The woman gave a somewhat sardonic smile.

Honesty went on, “Then we have Erik von Lessing, who has many connections in the German government.”

Burton acknowledged the white-haired and smartly dressed man, who returned his nod with a sharp bow.

“And last but by no means least, our resident visionary.” Honesty indicated a tubby little chap who was no taller than Swinburne. “Mr. Herbert Wells.”

“I feel honoured to meet you, Sir Richard,” Wells said. His voice was high-pitched and childlike. “And you, too, Mr. Swinburne.”

Burton frowned. “Herbert Wells? Herbert George Wells?”

“Yes,” Wells responded. “You’re no doubt remembering the fellow Abdu El Yezdi wrote of in his account entitled ‘Expedition to the Mountains of the Moon.’ We are pretty certain that he was me, albeit a different me in a different version of history.” He shuddered and added, “And thank goodness for that. My poor counterpart suffered the dreadful world war we ourselves have avoided.”

“Perhaps, then, I should say it’s nice to meet you again, Mr. Wells,” Burton said, with a wry curl of his lips.

Wells chuckled.

“Shall we get to business?” Honesty asked. “Practicalities first?”

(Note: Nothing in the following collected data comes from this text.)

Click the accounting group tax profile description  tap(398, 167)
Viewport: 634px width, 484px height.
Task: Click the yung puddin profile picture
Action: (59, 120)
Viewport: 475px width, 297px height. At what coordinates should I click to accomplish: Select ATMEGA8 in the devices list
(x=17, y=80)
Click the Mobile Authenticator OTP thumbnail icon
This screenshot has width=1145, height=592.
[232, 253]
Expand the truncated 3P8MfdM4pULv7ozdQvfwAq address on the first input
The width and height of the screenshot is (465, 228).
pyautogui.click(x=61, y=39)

Burton nodded. “Let’s. The Orpheus?”

“Penniforth and von Lessing are our resident experts in engineering. Gents?”

“Aye,” Penniforth rumbled. “Airships ain’t changed all that much since your time. The Orpheus can just about pass muster if no one looks too close, like. But we’re goin’ to fit her with a telemobiloscope afore you set off again.”

“A telly-mo-billy-whatsit?” Swinburne enquired.

“Invented by a German,” von Lessing put in. “Christian Hülsmeyer. It can detect other ships in your location through means of reflected radio waves.”

The poet threw out his hands in a helpless shrug. “Radio?”

“Wireless telegraph signals.”

“Good Lord!” Burton exclaimed. “Useful!”

“We even transmit entertainment shows through ’em,” Penniforth added. “Music and suchlike. We ’ave a radio unit ready to add to the Orpheus. It will make it easier for the future Cannibals to contact you.”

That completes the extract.